▶ [THE TASK] Translate this sentence from the passage below on conditional execution in SIMD code into Spanish: "C++ is, by design, a language heavily supporting scalar operations."

The first real difference between scalar code and SIMD code relates to conditional execution of calculations. C++ is, by design, a language heavily supporting scalar operations. Apart from the arithmetic statements, the language offers also control flow statements, such as: **if-then-else**, **switch** and **goto**. All these can be mixed with UME::SIMD code, but there are few restrictions imposed by the language. We will only discuss here the ‘if-else’ block, but the same considerations apply for other conditional statmeents.

## Scalar conditional statements

A simple scalar conditional statement would look like this:

int x; int a = 2; int b = 3; int c; ... if(x) { c = a + b; } else { c = a - b; }

Now depending on the value of `x`

, the variable `c`

will take either value of ‘5’ or ‘-1’. To understand which of two branches (` if`

branch or `else`

branch) will be selected, we have to look at the *predicate expression* in the `if`

clause:

if(<predicate expression>)

According to C++ rules, the type of the predicate expression, needs to be converted into a boolean. That is, if the expression is using only `bool`

variables, then the result will be prety straightforward to predict. A different case is when we use expressions that evaluate to integers (in our case `x`

is an expression that evaluates to an integer!). In such case we need to know how the C++ converts this integer expression to a boolean expression. The rule to do so is called *implicit conversion* rule, and is defined within the language standard. The rule goes like this:

Zero value, null pointer value, or null member pointer value is converted to false; any other value is converted to true.

▶ [PROVIDED DATA]
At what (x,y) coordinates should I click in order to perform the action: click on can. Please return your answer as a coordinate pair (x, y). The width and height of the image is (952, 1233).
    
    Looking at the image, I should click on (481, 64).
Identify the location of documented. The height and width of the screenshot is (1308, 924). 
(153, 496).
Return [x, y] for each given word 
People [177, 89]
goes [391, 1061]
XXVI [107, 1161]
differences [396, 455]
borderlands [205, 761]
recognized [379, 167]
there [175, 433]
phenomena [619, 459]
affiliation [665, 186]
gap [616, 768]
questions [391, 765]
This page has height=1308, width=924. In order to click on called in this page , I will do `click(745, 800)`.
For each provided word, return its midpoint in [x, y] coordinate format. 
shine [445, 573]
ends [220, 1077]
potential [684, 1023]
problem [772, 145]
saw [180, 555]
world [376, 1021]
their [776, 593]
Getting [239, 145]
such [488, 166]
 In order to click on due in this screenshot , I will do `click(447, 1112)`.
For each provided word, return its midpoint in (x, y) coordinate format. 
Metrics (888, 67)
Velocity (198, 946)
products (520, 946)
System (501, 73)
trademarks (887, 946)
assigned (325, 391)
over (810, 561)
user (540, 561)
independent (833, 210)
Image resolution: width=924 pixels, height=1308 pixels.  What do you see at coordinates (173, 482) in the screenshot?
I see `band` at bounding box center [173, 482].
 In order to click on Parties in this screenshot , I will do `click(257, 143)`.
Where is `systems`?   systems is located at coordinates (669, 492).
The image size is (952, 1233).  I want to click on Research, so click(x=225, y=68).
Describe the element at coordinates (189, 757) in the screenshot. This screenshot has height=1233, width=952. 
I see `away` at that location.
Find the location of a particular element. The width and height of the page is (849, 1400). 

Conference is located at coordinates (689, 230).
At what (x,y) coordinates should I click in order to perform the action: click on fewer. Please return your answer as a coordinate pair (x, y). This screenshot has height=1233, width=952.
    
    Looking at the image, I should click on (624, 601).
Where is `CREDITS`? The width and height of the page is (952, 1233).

▶ [WRITTEN RESPONSE] C++ es, por diseño, un lenguaje que ofrece un fuerte soporte a las operaciones escalares.